Investigational PARP inhibitors for the treatment of biliary tract cancer: spotlight on preclinical and clinical studies.

INTRODUCTION Alterations in DNA damage repair (DDR) genes are observed in up to 60% of biliary tract cancer (BTC) patients. Patients with advanced/metastatic BTC have few therapeutic options, so there is a demand for the development of new and innovative treatment approaches. The use of poly adenosine diphosphate-ribose polymerase (PARP) inhibitors (PARPis), either as a monotherapy or in combination, is being extensively studied in clinical trials. AREAS COVERED This review examines the targeting of the DDR pathway with PARPis as a potential novel treatment option for the management of BTCs. The rationale behind the use of PARPis and current clinical experience is discussed.

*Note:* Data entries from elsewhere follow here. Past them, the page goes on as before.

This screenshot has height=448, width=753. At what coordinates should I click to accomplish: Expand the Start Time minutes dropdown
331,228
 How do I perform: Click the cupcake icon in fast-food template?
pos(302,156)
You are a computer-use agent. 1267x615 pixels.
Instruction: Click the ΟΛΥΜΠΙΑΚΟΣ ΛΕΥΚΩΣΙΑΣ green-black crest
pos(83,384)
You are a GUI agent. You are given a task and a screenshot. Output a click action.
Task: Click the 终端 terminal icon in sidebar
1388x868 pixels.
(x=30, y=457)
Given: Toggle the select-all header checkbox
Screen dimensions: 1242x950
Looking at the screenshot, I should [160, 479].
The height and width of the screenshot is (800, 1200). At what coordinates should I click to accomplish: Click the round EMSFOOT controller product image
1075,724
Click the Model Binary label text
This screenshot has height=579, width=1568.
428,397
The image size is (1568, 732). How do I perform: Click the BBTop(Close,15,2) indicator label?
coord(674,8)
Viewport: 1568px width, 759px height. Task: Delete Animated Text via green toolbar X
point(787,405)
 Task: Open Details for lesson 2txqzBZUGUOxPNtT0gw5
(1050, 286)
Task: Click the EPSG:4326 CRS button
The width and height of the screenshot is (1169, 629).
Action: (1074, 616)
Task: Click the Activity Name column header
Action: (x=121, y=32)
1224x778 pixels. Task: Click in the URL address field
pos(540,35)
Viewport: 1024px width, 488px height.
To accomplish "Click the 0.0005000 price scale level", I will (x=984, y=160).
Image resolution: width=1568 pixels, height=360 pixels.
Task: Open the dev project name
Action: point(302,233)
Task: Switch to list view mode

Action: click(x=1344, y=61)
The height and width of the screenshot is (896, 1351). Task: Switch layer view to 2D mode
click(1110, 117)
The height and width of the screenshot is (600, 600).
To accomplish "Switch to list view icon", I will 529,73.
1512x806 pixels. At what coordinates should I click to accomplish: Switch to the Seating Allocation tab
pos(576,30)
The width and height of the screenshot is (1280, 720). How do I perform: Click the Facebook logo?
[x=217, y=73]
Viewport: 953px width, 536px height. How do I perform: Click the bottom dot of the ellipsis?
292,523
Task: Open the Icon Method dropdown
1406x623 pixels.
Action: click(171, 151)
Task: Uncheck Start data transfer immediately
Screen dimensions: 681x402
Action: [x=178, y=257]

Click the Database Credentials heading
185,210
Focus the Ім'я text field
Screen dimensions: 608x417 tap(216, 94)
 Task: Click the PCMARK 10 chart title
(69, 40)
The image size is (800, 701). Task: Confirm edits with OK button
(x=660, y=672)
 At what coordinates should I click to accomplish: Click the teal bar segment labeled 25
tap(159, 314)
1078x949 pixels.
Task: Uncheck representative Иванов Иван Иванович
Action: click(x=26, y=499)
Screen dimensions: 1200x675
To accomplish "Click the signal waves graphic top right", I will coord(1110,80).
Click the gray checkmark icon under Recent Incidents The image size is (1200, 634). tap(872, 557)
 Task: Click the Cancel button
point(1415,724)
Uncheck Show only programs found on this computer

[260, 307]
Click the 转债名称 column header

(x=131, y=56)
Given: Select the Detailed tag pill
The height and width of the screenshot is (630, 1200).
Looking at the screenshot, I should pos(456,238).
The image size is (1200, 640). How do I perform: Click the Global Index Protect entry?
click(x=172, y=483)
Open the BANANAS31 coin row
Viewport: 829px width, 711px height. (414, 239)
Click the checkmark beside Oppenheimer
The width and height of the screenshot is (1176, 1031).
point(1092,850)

Moreover, further insights into potential future directions concerning the applicability of PARPis in the treatment of BTCs are proposed. EXPERT OPINION Prospective clinical data with PARPis in the treatment of BTCs is limited. The potential combination of PARPis and IDH1 inhibitors or immune checkpoint inhibitors in clinical trials is interesting because of the potential synergistic preclinical data. There are other possible combinations including those drugs that target the angiogenesis or STAT3 pathways. An enhanced understand of acquired resistance to PARPis is necessary to progress the use of these agents in clinical trials.